[Your task]
Rewrite the lines between the one holding "This screenshot has width=1920, height=1080." and the one holding "This screenshot has width=1920, height=872.", inclusive, as a numbered list, omitting blank lines and leaving the pictures out.

Segment Start: Record set

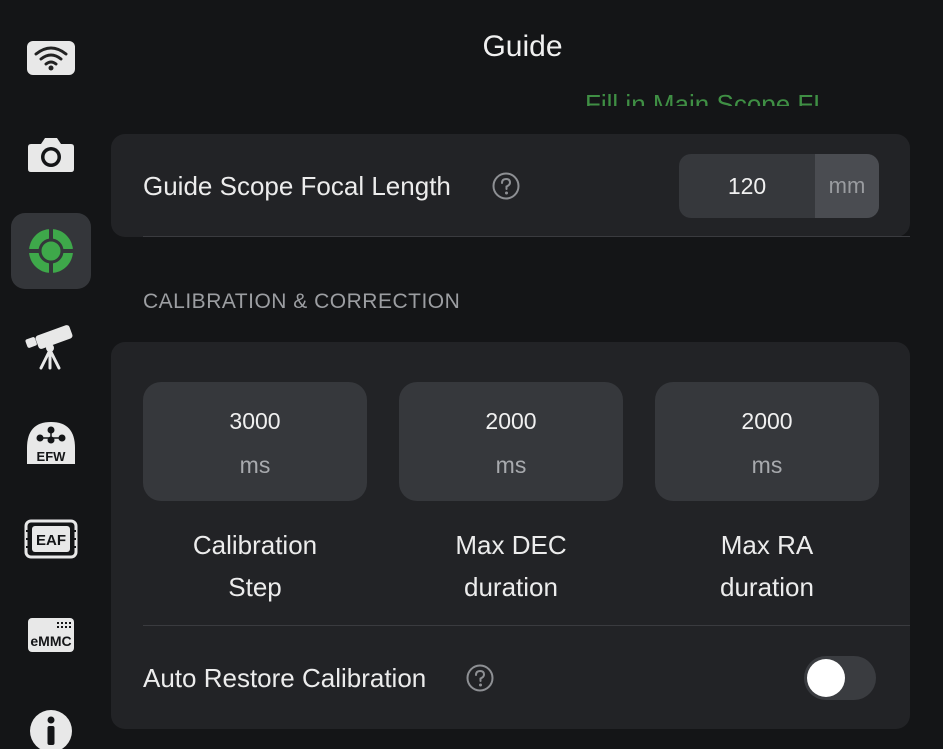  I want to click on max-ra-duration-value: 2000, so click(767, 421).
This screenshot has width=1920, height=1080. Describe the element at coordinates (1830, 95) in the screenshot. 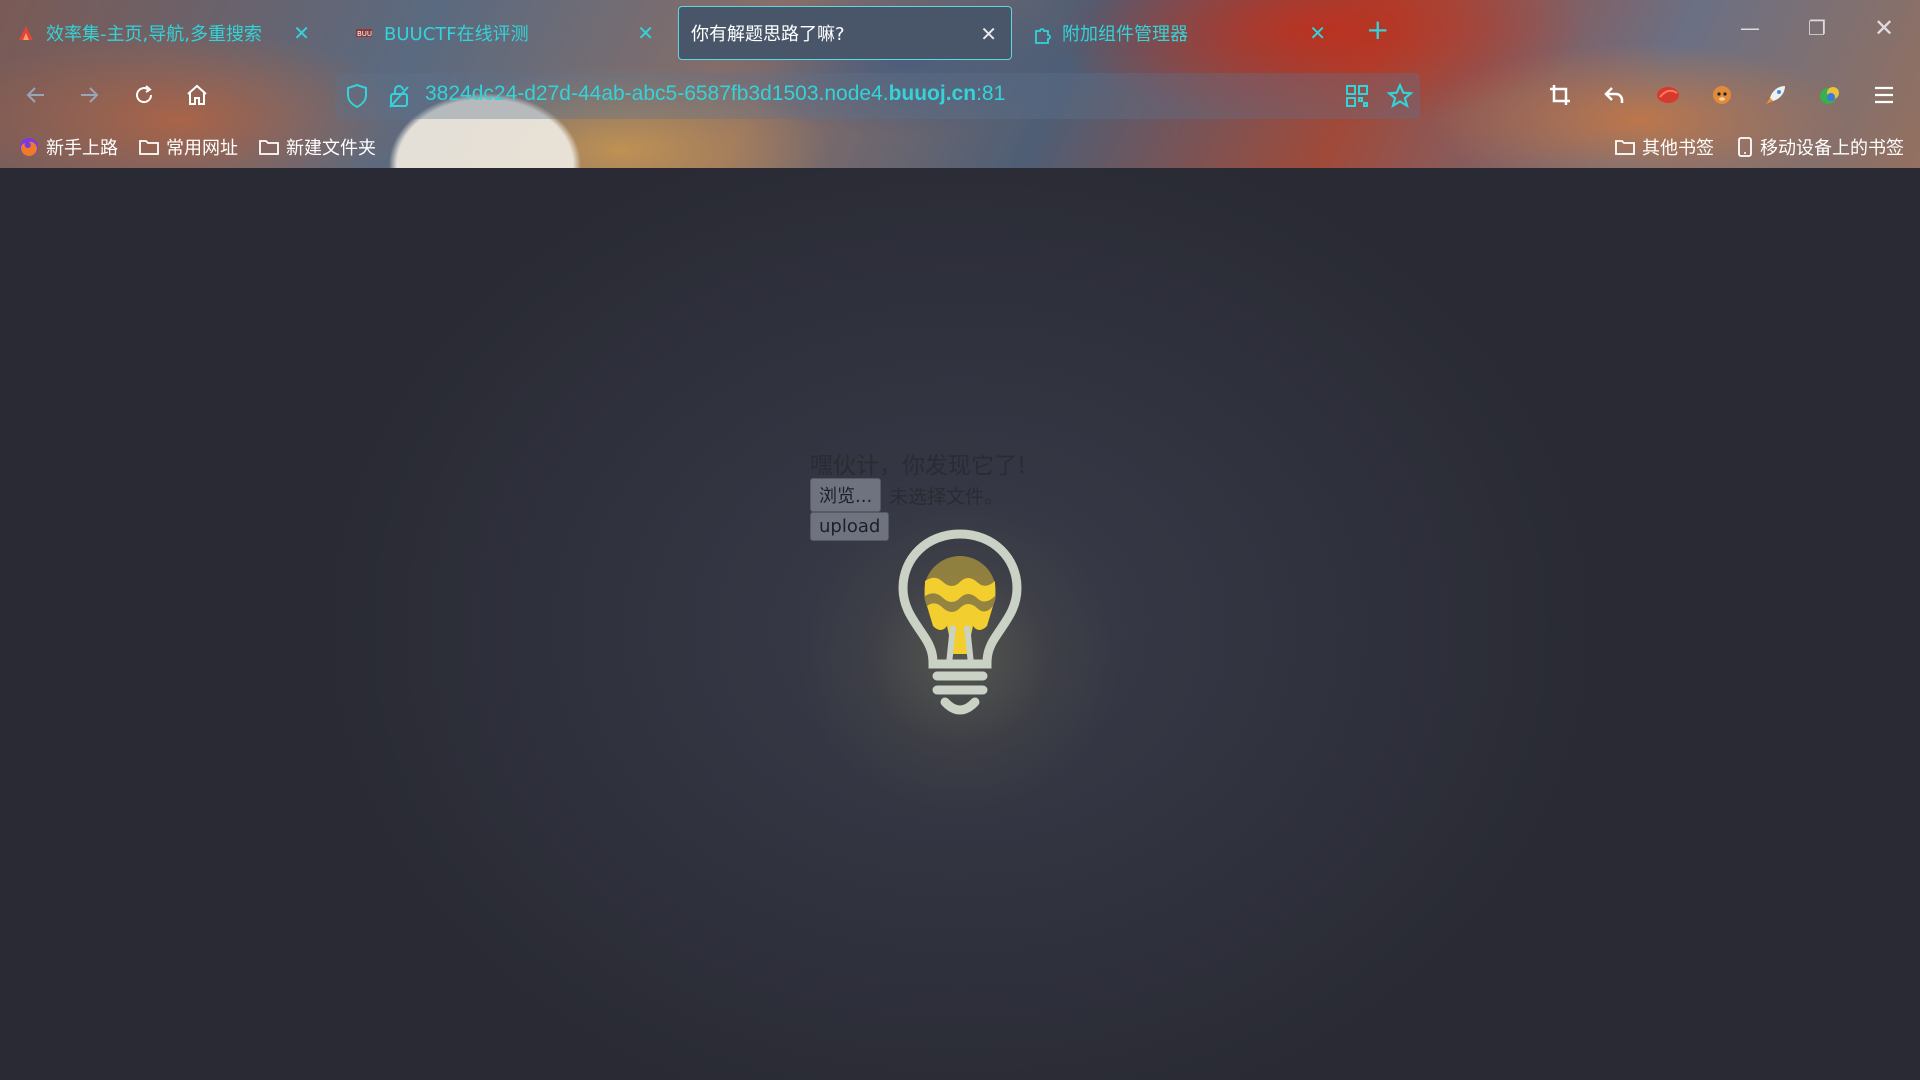

I see `extension-globe-icon` at that location.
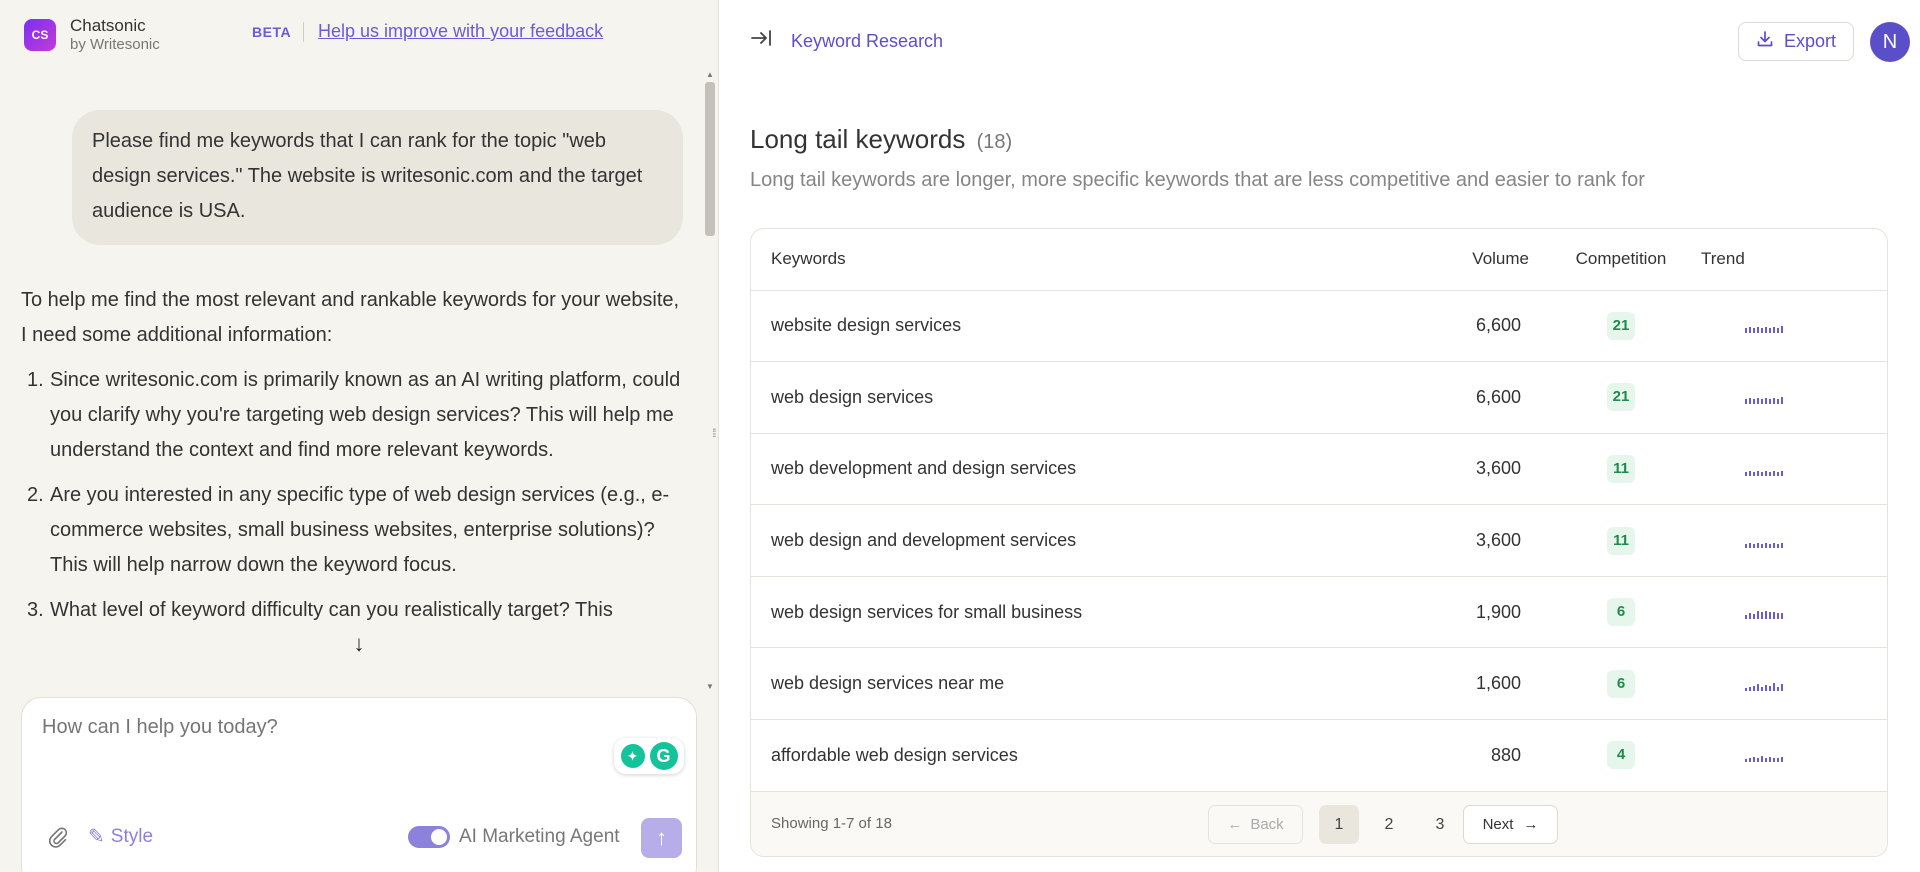 This screenshot has width=1920, height=872. What do you see at coordinates (881, 140) in the screenshot?
I see `section-title: Long tail keywords (18)` at bounding box center [881, 140].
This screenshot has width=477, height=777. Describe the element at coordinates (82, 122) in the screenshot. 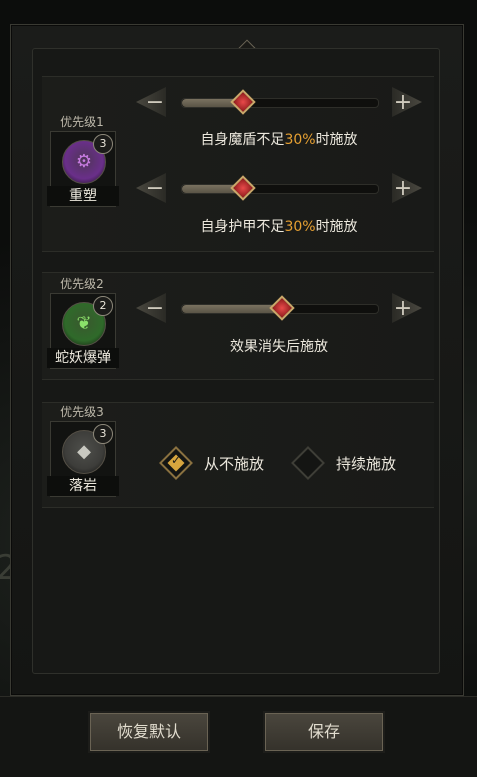

I see `priority-label: 优先级1` at that location.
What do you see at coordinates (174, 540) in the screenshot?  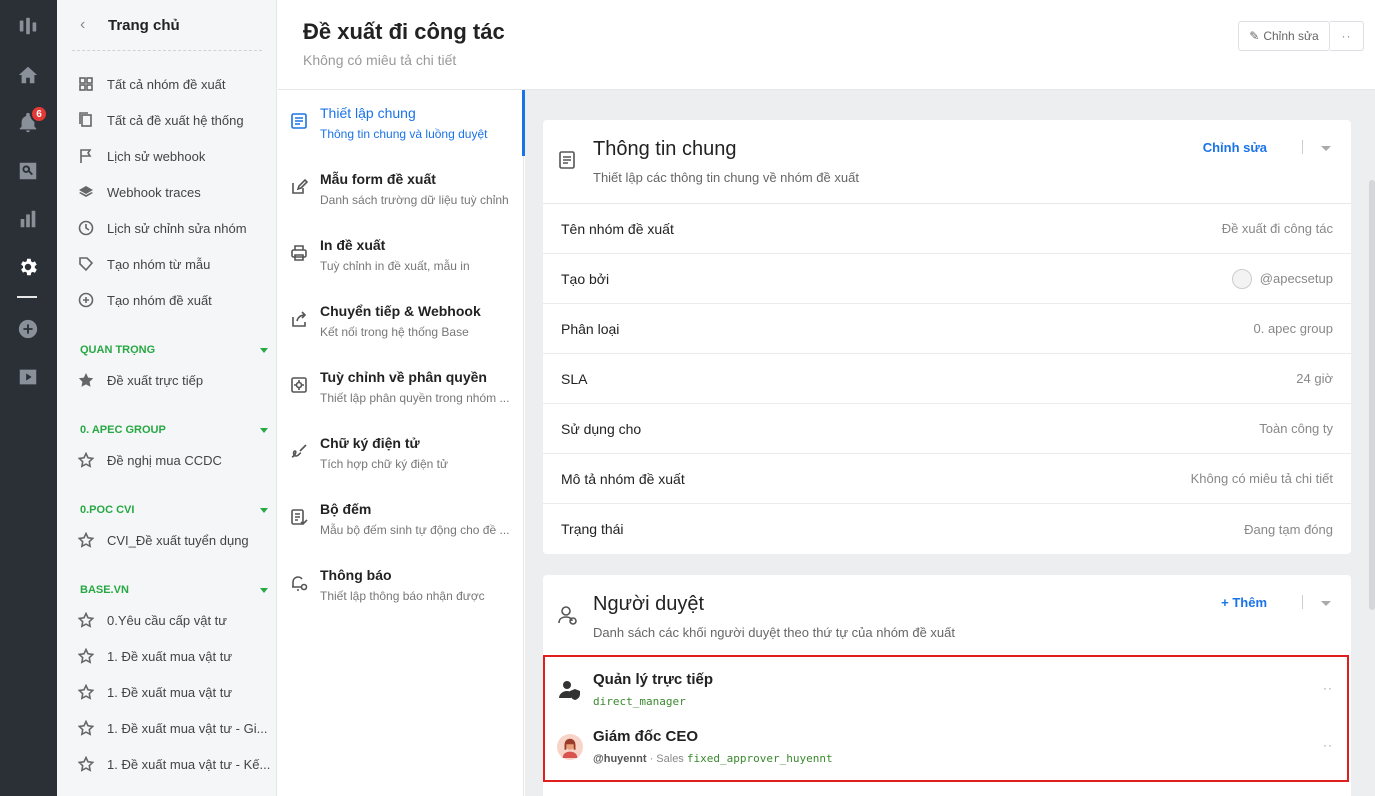 I see `sidebar-item-cvi-recruit: CVI_Đề xuất tuyển dụng` at bounding box center [174, 540].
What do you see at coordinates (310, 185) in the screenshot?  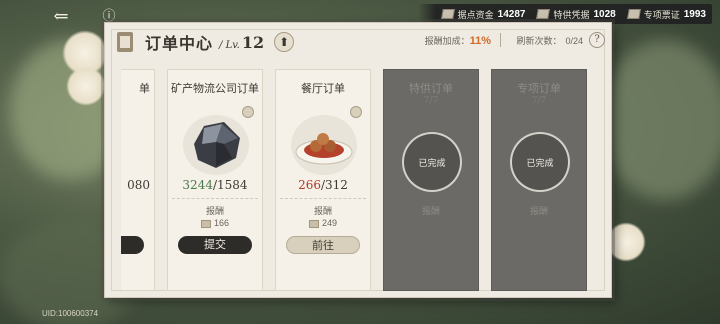 I see `count-current: 266` at bounding box center [310, 185].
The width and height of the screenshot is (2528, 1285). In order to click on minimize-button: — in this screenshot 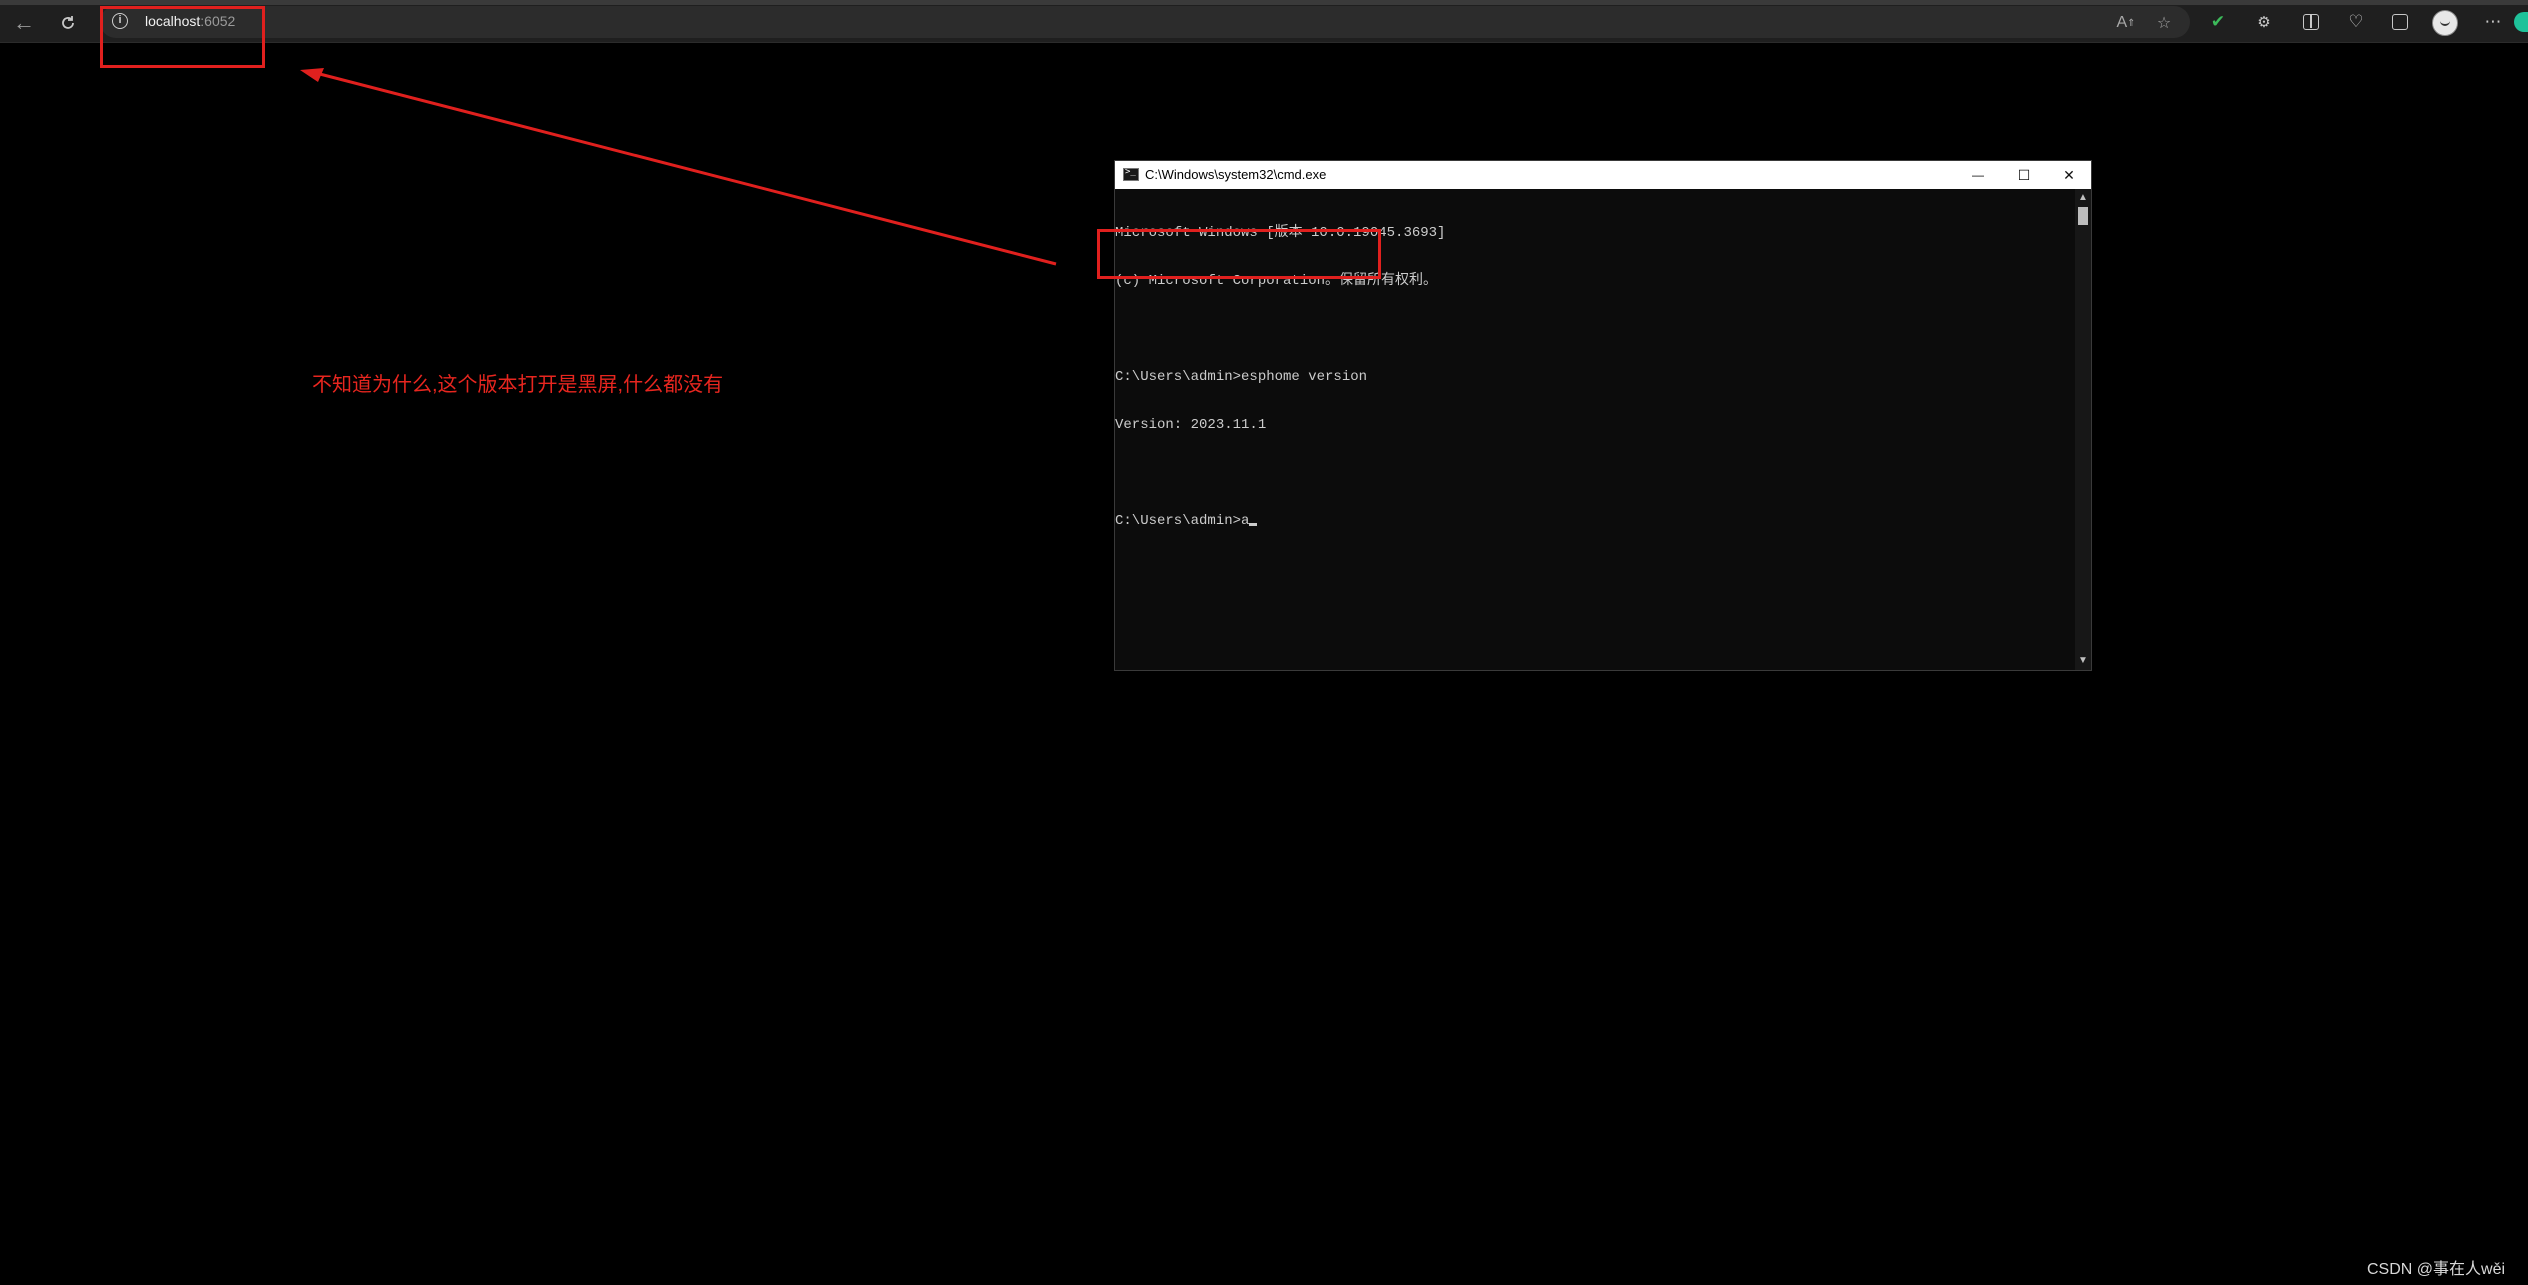, I will do `click(1978, 175)`.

Segment End: Record set

[Output of the task]
1. This screenshot has width=1920, height=1080. Describe the element at coordinates (1830, 95) in the screenshot. 
2. I see `extension-globe-icon` at that location.
3.  This screenshot has width=1920, height=872. What do you see at coordinates (881, 140) in the screenshot?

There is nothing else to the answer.